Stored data
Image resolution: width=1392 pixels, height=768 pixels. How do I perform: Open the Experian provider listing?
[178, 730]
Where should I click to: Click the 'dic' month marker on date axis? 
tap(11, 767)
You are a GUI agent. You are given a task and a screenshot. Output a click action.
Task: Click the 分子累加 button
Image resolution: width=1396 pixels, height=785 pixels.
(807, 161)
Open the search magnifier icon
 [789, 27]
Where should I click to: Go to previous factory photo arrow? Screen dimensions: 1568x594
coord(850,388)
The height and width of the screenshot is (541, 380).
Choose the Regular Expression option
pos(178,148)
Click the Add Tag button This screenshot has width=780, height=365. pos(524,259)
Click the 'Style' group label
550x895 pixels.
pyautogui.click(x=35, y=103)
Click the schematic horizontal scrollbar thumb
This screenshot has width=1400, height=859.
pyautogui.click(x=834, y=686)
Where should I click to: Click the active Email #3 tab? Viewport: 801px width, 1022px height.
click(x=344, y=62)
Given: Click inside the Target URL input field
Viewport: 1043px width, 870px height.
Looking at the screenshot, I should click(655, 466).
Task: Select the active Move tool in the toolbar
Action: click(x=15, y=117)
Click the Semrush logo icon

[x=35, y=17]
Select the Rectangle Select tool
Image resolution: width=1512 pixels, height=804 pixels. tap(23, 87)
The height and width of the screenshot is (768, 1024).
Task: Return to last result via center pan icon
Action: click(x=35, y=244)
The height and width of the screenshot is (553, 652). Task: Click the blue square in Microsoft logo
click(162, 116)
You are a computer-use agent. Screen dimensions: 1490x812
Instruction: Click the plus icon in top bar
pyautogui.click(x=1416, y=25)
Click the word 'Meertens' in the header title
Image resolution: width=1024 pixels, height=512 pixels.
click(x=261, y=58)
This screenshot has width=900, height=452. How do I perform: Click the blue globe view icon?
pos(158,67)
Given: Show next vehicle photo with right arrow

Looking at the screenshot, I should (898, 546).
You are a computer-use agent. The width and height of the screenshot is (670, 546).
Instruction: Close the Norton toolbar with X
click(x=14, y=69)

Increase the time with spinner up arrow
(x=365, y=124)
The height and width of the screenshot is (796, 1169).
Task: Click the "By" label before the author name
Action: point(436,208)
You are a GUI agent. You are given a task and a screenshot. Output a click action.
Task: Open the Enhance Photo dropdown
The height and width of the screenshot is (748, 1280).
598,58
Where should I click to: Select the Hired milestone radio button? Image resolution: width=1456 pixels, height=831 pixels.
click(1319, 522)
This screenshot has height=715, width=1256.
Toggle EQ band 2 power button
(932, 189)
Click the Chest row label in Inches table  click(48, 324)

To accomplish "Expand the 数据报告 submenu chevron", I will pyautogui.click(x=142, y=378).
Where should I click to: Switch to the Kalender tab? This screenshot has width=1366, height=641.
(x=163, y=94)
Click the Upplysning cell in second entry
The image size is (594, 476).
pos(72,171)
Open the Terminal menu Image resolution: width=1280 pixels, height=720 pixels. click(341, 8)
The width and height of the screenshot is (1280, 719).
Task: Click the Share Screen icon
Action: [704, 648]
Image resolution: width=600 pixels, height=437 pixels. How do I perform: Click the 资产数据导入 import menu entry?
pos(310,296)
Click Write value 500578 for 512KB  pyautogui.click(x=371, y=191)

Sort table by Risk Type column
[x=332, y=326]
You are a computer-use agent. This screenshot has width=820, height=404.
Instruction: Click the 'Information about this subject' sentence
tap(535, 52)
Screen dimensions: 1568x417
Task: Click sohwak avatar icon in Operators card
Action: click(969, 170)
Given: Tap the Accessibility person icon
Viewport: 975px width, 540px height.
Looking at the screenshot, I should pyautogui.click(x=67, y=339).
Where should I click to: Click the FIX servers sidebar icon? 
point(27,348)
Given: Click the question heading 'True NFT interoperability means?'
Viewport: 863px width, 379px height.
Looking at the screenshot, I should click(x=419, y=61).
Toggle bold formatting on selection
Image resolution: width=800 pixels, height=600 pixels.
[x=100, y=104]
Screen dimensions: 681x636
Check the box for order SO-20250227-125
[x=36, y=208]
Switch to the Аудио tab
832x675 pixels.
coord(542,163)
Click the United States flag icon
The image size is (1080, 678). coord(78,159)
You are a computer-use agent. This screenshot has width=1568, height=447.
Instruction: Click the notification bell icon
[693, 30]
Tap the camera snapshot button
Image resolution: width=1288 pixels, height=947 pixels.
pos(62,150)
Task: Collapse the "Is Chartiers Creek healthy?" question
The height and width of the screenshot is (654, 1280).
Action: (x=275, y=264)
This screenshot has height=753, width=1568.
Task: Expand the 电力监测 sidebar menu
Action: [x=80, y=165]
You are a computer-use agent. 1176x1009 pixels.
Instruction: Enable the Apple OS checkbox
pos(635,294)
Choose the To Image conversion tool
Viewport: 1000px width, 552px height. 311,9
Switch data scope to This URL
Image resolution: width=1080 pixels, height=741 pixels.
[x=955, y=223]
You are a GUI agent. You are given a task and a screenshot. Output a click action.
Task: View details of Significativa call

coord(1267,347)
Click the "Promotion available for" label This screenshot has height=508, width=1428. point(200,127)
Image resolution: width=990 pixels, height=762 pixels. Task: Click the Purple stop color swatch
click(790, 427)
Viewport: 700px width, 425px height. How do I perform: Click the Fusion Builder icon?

## WORK REQUEST
Word for word, return the entire set of entries.

## ANSWER TO THIS TASK
Image resolution: width=1392 pixels, height=768 pixels. How do I perform: Open the Experian provider listing?
[178, 730]
Where should I click to: Click the 'dic' month marker on date axis? 
tap(11, 767)
You are a GUI agent. You are given a task and a screenshot. Output a click action.
Task: Click the 分子累加 button
Image resolution: width=1396 pixels, height=785 pixels.
(807, 161)
Open the search magnifier icon
 [789, 27]
Where should I click to: Go to previous factory photo arrow? Screen dimensions: 1568x594
coord(850,388)
The height and width of the screenshot is (541, 380).
Choose the Regular Expression option
pos(178,148)
Click the Add Tag button This screenshot has width=780, height=365. pos(524,259)
Click the 'Style' group label
550x895 pixels.
pyautogui.click(x=35, y=103)
Click the schematic horizontal scrollbar thumb
This screenshot has width=1400, height=859.
pyautogui.click(x=834, y=686)
Where should I click to: Click the active Email #3 tab? Viewport: 801px width, 1022px height.
click(x=344, y=62)
Given: Click inside the Target URL input field
Viewport: 1043px width, 870px height.
Looking at the screenshot, I should click(655, 466).
Task: Select the active Move tool in the toolbar
Action: click(x=15, y=117)
Click the Semrush logo icon

[x=35, y=17]
Select the Rectangle Select tool
Image resolution: width=1512 pixels, height=804 pixels. tap(23, 87)
The height and width of the screenshot is (768, 1024).
Task: Return to last result via center pan icon
Action: click(x=35, y=244)
The height and width of the screenshot is (553, 652). Task: Click the blue square in Microsoft logo
click(162, 116)
You are a computer-use agent. Screen dimensions: 1490x812
Instruction: Click the plus icon in top bar
pyautogui.click(x=1416, y=25)
Click the word 'Meertens' in the header title
Image resolution: width=1024 pixels, height=512 pixels.
click(x=261, y=58)
This screenshot has width=900, height=452. How do I perform: Click the blue globe view icon?
pos(158,67)
Given: Show next vehicle photo with right arrow

Looking at the screenshot, I should (898, 546).
You are a computer-use agent. The width and height of the screenshot is (670, 546).
Instruction: Close the Norton toolbar with X
click(x=14, y=69)

Increase the time with spinner up arrow
(x=365, y=124)
The height and width of the screenshot is (796, 1169).
Task: Click the "By" label before the author name
Action: point(436,208)
You are a GUI agent. You are given a task and a screenshot. Output a click action.
Task: Open the Enhance Photo dropdown
The height and width of the screenshot is (748, 1280).
598,58
Where should I click to: Select the Hired milestone radio button? Image resolution: width=1456 pixels, height=831 pixels.
click(1319, 522)
This screenshot has height=715, width=1256.
Toggle EQ band 2 power button
(932, 189)
Click the Chest row label in Inches table  click(48, 324)

To accomplish "Expand the 数据报告 submenu chevron", I will pyautogui.click(x=142, y=378).
Where should I click to: Switch to the Kalender tab? This screenshot has width=1366, height=641.
(x=163, y=94)
Click the Upplysning cell in second entry
The image size is (594, 476).
pos(72,171)
Open the Terminal menu Image resolution: width=1280 pixels, height=720 pixels. click(341, 8)
The width and height of the screenshot is (1280, 719).
Task: Click the Share Screen icon
Action: [704, 648]
Image resolution: width=600 pixels, height=437 pixels. How do I perform: Click the 资产数据导入 import menu entry?
pos(310,296)
Click Write value 500578 for 512KB  pyautogui.click(x=371, y=191)

Sort table by Risk Type column
[x=332, y=326]
You are a computer-use agent. This screenshot has width=820, height=404.
Instruction: Click the 'Information about this subject' sentence
tap(535, 52)
Screen dimensions: 1568x417
Task: Click sohwak avatar icon in Operators card
Action: click(969, 170)
Given: Tap the Accessibility person icon
Viewport: 975px width, 540px height.
Looking at the screenshot, I should pyautogui.click(x=67, y=339).
Where should I click to: Click the FIX servers sidebar icon? 
point(27,348)
Given: Click the question heading 'True NFT interoperability means?'
Viewport: 863px width, 379px height.
Looking at the screenshot, I should click(x=419, y=61).
Toggle bold formatting on selection
Image resolution: width=800 pixels, height=600 pixels.
[x=100, y=104]
Screen dimensions: 681x636
Check the box for order SO-20250227-125
[x=36, y=208]
Switch to the Аудио tab
832x675 pixels.
coord(542,163)
Click the United States flag icon
The image size is (1080, 678). coord(78,159)
You are a computer-use agent. This screenshot has width=1568, height=447.
Instruction: Click the notification bell icon
[693, 30]
Tap the camera snapshot button
Image resolution: width=1288 pixels, height=947 pixels.
pos(62,150)
Task: Collapse the "Is Chartiers Creek healthy?" question
The height and width of the screenshot is (654, 1280).
Action: (x=275, y=264)
This screenshot has height=753, width=1568.
Task: Expand the 电力监测 sidebar menu
Action: [x=80, y=165]
You are a computer-use agent. 1176x1009 pixels.
Instruction: Enable the Apple OS checkbox
pos(635,294)
Choose the To Image conversion tool
Viewport: 1000px width, 552px height. 311,9
Switch data scope to This URL
Image resolution: width=1080 pixels, height=741 pixels.
[x=955, y=223]
You are a GUI agent. You are given a task and a screenshot. Output a click action.
Task: View details of Significativa call

coord(1267,347)
Click the "Promotion available for" label This screenshot has height=508, width=1428. point(200,127)
Image resolution: width=990 pixels, height=762 pixels. Task: Click the Purple stop color swatch
click(790, 427)
Viewport: 700px width, 425px height. How do I perform: Click the Fusion Builder icon?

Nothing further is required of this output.